Nas férias do seu décimo verão levaram-na a visitar dois primos que detestava, num aglomerado de chalés ao longo de um lago da península Setentrional do Michigan. Não conseguia compreender que pessoas que viviam num lago no Wisconsin se expusessem a conduzir durante cinco horas a fim de irem para outro lago no Michigan. Especialmente para verem dois rapazes ruins e infantis. Só com dez e onze anos. Autênticos patetas. Como podia o seu pai, que noutros aspectos a compreendia tão bem, querer que ela brincasse dia após dia com idiotas? Passou todo o verão a evitá-los.

Numa noite abafada e sem lua, depois do jantar, desceu sozinha até ao cais arborizado. Tinha acabado de passar um barco a motor e o barco a remos do tio, amarrado à doca, balançava suavemente na água estrelada. Tirando as cigarras distantes e um grito quase subliminal que ecoava através do lago, o silêncio era total. Olhou para o céu luminoso salpicado de estrelas e sentiu o coração acelerado.

Sem olhar para baixo, apenas com a mão estendida para se guiar, encontrou uma extensão de erva macia e deitou-se. O céu resplandecia de estrelas. Havia milhares delas, a maioria a piscar e algumas luminosas e firmes. Olhando cuidadosamente, podiam ver-se tênues diferenças de cor. Aquela luminosa, ali, não era azulada?

Tateou de novo o chão debaixo dela; era sólido, firme… tranqüilizador. Cautelosa, sentou-se e olhou para a esquerda e para a direita, para cima e para baixo da longa extensão da beira-lago. Conseguia ver ambos os lados da água. O mundo parece apenas plano, pensou. Na realidade, é redondo. Tudo isto é uma grande bola… a girar no meio do céu… uma vez por dia. Tentou imaginar o mundo a girar, com milhões de pessoas coladas a ele, falando línguas diferentes, usando roupas engraçadas, todas presas à mesma bola.

Voltou a estender-se e tentou sentir a rotação. Talvez conseguisse senti-la só um bocadinho. Do outro lado do lago, uma estrela brilhante piscava entre os ramos mais altos. Semi-cerrando os olhos, distinguiam-se raios de luz a sair dela, como se dançassem. Semi-cerrando-os um pouco mais, os raios mudavam obedientemente de comprimento e de forma. Seria imaginação sua ou… a estrela estava agora inquestionavelmente acima das árvores? Poucos minutos antes espreitara entre os ramos, que ora a ocultavam, ora a revelavam. Agora estava mais alta, não havia dúvida nenhuma a esse respeito. Era a isso que se referiam quando diziam que uma estrela estava a nascer, pensou. A Terra virava-se na outra direção. De um lado do céu, as estrelas nasciam. Este lado chamava-se Oriente. Do outro lado do céu, atrás dela, para lá dos chalés, as estrelas estavam a pôr-se. Esse lado chamava-se Ocidente. Uma vez em cada dia, a Terra dava uma volta completa e as mesmas estrelas tornavam a nascer no mesmo lugar.
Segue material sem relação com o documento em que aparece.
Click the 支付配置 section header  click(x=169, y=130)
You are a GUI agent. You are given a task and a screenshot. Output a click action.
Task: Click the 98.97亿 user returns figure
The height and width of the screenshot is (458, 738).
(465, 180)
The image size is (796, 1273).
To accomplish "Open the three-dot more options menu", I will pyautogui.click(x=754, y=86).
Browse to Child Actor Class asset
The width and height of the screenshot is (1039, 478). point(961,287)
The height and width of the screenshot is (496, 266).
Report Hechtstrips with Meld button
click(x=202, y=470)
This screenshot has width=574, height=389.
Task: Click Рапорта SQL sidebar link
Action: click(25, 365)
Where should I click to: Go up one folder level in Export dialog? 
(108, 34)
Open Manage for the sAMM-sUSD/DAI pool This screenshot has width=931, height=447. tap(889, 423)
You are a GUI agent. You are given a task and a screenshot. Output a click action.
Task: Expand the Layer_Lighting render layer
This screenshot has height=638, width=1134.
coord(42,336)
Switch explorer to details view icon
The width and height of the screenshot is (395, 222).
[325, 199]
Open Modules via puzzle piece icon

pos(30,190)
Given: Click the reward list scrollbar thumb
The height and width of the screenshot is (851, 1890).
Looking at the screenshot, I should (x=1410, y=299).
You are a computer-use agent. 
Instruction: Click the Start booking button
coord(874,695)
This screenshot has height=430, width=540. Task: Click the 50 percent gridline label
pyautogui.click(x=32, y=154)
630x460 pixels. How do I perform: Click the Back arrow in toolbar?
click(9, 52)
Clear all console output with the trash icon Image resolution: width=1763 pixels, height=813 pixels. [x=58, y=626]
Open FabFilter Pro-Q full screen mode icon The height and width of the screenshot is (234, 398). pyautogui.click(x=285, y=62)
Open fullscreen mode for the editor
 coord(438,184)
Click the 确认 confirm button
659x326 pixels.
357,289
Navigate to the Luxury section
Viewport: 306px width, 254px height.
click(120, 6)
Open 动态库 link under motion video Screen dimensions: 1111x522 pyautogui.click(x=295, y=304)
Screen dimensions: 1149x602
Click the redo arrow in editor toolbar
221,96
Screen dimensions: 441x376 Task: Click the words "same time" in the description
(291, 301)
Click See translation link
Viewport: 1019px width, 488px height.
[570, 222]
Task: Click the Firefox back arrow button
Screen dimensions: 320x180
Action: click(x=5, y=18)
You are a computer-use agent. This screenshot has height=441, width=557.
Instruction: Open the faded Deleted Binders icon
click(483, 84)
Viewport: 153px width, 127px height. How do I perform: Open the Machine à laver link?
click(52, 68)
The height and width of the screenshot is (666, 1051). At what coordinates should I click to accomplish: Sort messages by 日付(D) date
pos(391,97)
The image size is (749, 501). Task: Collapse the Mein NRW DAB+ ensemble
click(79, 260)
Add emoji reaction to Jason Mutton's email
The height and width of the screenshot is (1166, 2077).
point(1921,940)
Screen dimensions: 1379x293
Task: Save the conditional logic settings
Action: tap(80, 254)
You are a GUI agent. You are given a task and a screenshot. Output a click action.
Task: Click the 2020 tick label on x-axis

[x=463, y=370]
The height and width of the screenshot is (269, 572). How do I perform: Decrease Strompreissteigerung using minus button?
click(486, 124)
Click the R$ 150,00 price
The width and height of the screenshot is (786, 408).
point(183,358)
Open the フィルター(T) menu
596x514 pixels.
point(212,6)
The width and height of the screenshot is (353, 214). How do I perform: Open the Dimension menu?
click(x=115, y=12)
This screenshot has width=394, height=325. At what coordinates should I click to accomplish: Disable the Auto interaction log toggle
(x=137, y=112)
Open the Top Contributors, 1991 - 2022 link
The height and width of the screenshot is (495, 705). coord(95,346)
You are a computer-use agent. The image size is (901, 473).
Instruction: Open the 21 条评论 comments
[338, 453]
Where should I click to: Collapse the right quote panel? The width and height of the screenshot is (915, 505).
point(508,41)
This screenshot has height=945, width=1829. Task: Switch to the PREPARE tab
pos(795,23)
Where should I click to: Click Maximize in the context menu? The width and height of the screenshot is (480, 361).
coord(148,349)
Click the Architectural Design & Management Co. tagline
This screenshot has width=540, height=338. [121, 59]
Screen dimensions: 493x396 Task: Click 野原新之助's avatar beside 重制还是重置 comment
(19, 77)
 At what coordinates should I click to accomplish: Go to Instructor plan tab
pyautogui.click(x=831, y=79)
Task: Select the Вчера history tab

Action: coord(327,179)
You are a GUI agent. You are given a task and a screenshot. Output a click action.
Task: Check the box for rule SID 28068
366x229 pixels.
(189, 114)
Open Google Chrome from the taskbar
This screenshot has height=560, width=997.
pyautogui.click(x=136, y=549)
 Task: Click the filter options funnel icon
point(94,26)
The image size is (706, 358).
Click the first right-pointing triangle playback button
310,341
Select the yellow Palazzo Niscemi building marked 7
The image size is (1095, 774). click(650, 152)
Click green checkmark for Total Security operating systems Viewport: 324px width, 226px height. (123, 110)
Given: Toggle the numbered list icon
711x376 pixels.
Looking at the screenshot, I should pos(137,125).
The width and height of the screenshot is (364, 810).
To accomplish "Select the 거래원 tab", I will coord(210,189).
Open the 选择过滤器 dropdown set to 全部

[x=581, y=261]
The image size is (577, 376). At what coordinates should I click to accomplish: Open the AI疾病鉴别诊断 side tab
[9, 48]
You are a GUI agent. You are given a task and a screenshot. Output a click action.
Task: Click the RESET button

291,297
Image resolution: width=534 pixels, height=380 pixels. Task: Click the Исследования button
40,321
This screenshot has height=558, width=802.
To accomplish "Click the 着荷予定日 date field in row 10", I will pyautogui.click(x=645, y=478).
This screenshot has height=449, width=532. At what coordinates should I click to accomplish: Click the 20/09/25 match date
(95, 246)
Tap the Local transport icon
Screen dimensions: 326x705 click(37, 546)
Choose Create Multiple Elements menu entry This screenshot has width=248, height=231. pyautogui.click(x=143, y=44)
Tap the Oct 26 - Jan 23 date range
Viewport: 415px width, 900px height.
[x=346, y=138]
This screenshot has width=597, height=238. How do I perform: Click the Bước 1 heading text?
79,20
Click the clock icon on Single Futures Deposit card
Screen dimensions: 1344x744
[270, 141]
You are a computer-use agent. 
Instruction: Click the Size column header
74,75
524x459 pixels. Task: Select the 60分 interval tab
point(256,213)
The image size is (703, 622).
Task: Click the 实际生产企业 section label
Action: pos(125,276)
Mas, se uma coisa tão grande como a Terra girava uma vez por dia, tinha de mover-se absurdamente depressa. Toda a gente que ela conhecia tinha de estar a girar a uma velocidade incrível. Pensou que conseguia agora sentir realmente a Terra girar — não apenas imaginá-lo na sua cabeça, mas senti-lo de fato na boca do estômago. Era como descer num elevador rápido. Esticou o pescoço mais para trás, para que o seu campo de visão não fosse contaminado por nada na Terra, até ver somente céu preto e estrelas brilhantes. Com um sentimento de satisfação, foi avassalada pela idéia de que o melhor seria agarrar-se aos tufos de erva de cada lado, mas agarrar-se com todas as forças, ou então cairia no céu, com o corpo pequeno e às cambalhotas minguado pela imensa esfera escurecida que ficava em baixo.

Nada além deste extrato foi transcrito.